> What the exercise asks: Pictures are not part of the copy; reproduce the remaining data exactly.

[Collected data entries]
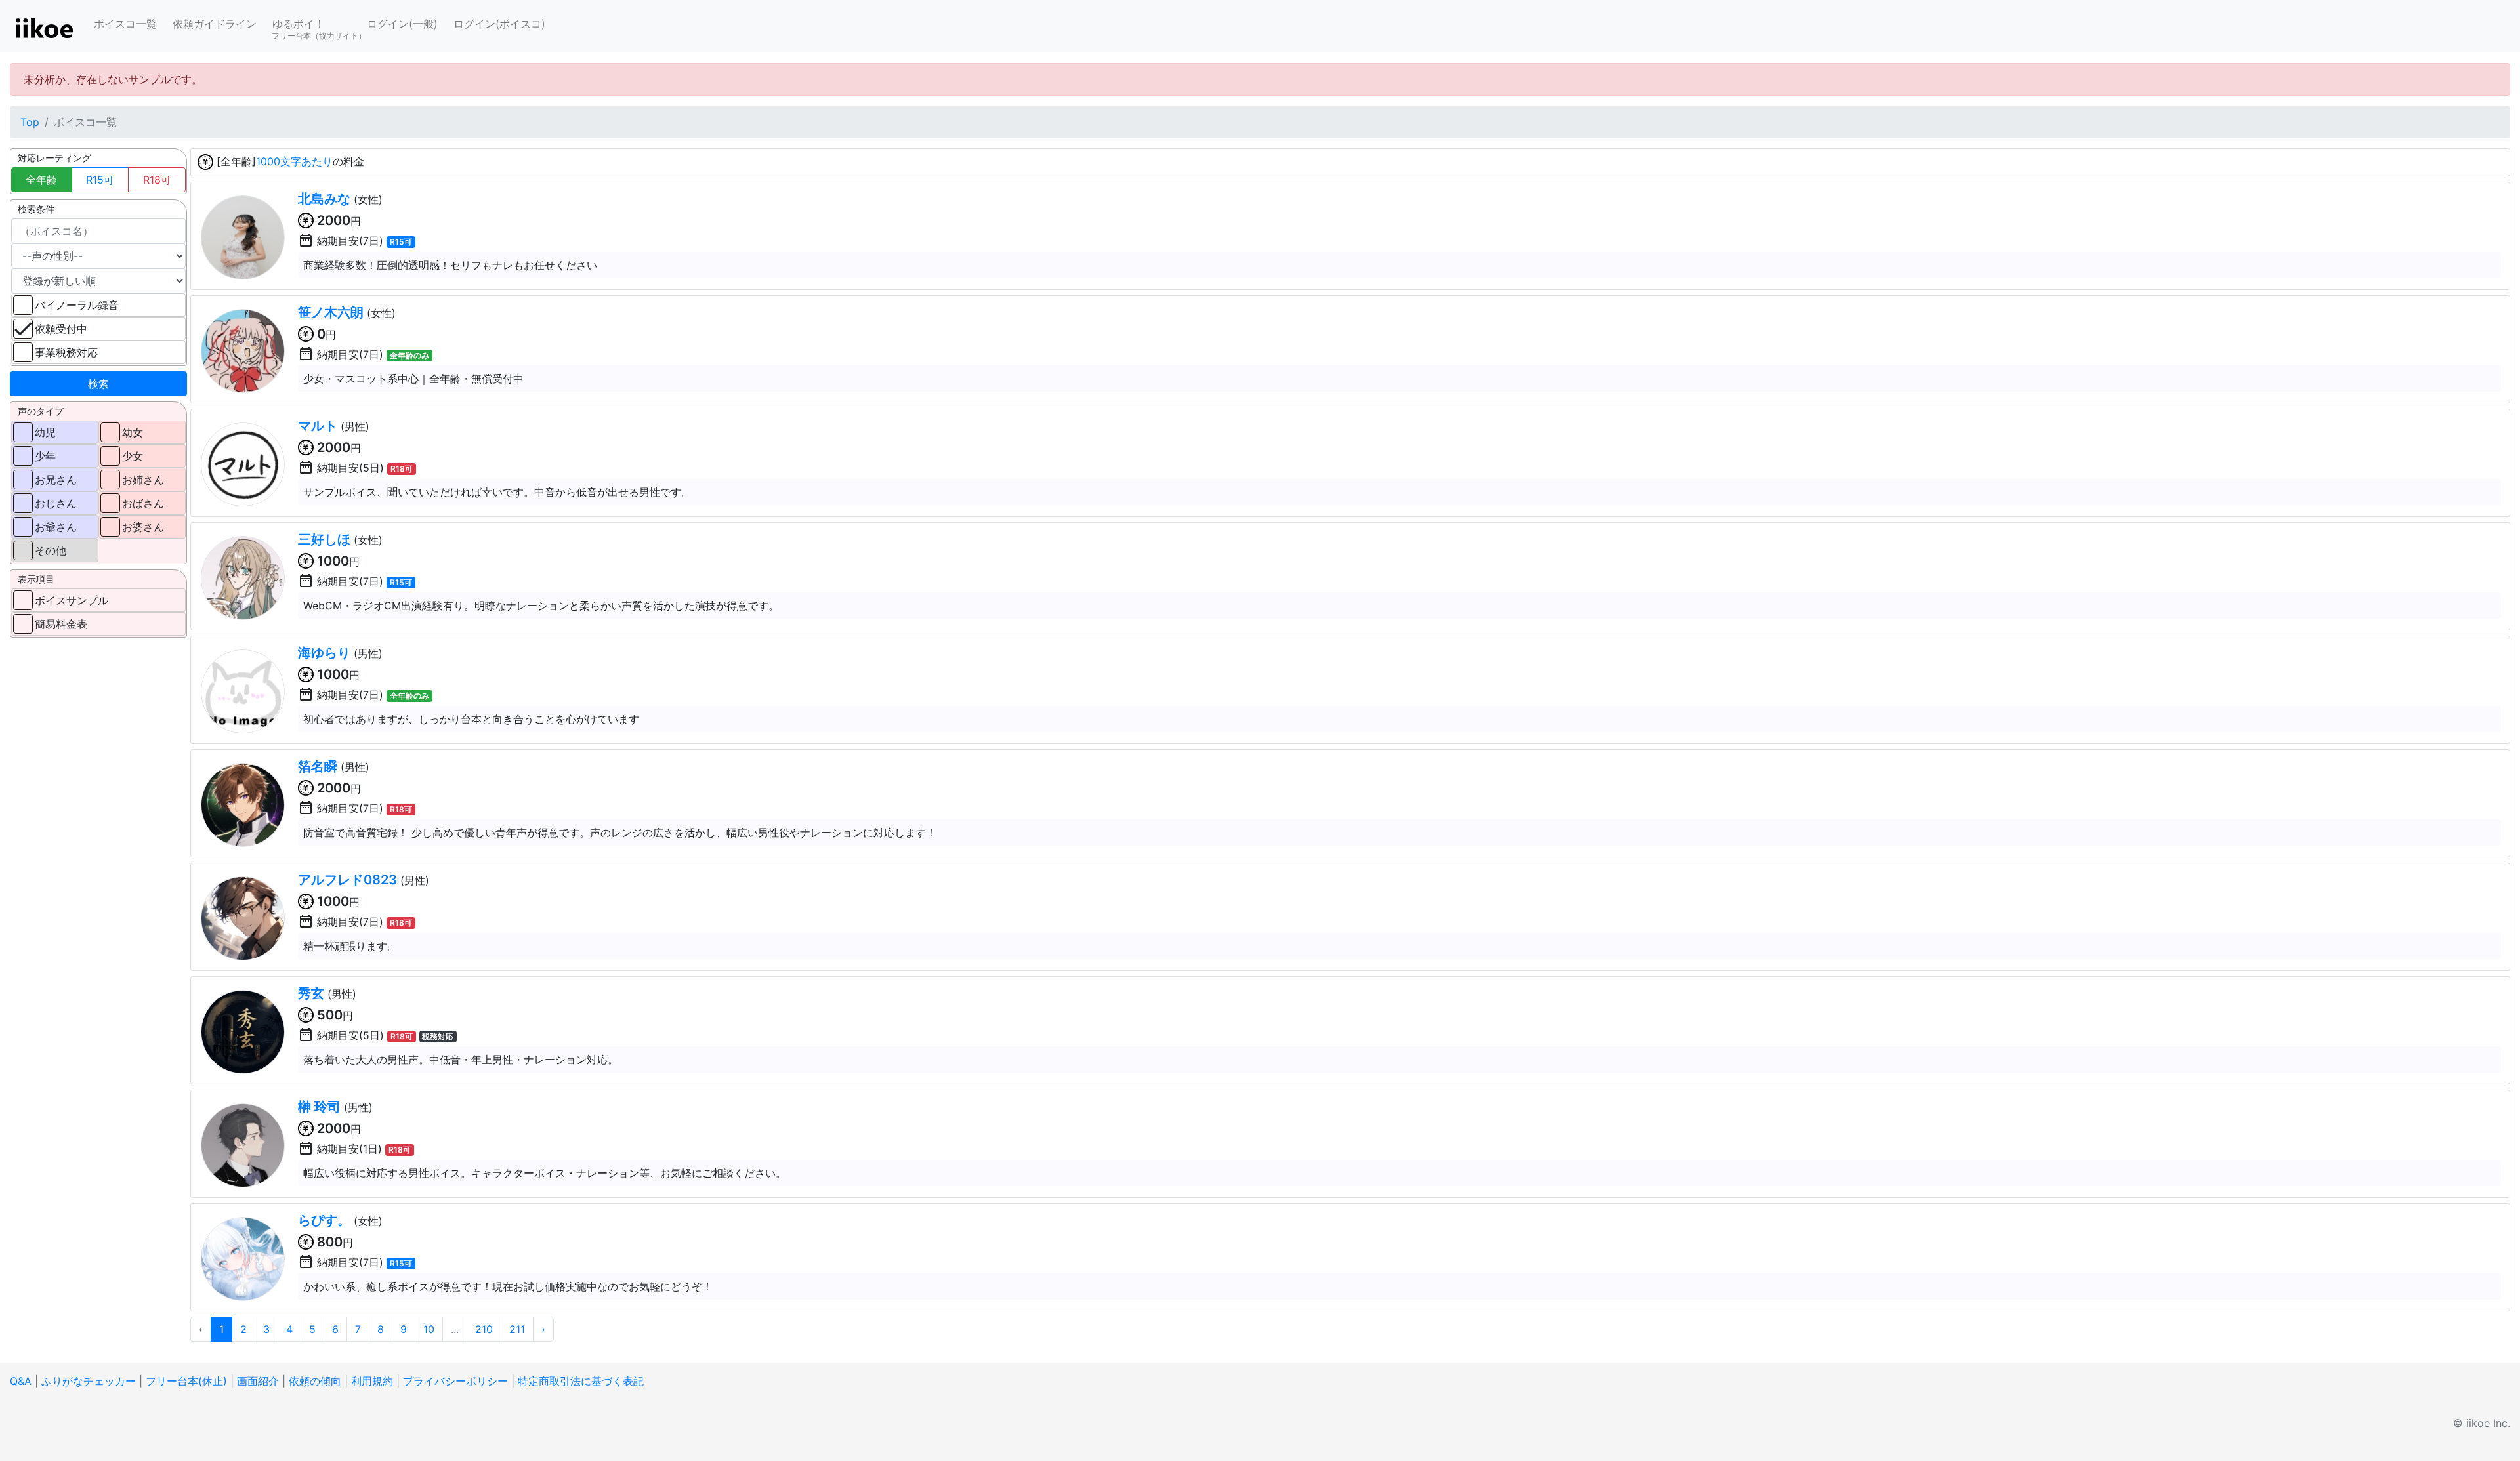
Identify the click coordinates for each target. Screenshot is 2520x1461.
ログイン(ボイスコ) (499, 23)
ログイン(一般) (402, 23)
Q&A (21, 1381)
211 (517, 1329)
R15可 (100, 179)
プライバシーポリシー (455, 1381)
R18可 (157, 179)
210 (484, 1329)
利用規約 (372, 1381)
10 (428, 1329)
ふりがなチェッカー (88, 1381)
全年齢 (41, 179)
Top (29, 122)
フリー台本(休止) (186, 1381)
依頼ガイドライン (215, 23)
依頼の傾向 (315, 1381)
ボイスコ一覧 (125, 23)
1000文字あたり (294, 161)
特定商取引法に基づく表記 (581, 1381)
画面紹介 (258, 1381)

> Response to the exercise:
Identify the click coordinates for each target. Screenshot is 2520x1461.
ログイン(ボイスコ) (499, 23)
ログイン(一般) (402, 23)
Q&A (21, 1381)
211 (517, 1329)
R15可 (100, 179)
プライバシーポリシー (455, 1381)
R18可 (157, 179)
210 (484, 1329)
利用規約 (372, 1381)
10 (428, 1329)
ふりがなチェッカー (88, 1381)
全年齢 (41, 179)
Top (29, 122)
フリー台本(休止) (186, 1381)
依頼ガイドライン (215, 23)
依頼の傾向 (315, 1381)
ボイスコ一覧 (125, 23)
1000文字あたり (294, 161)
特定商取引法に基づく表記 (581, 1381)
画面紹介 (258, 1381)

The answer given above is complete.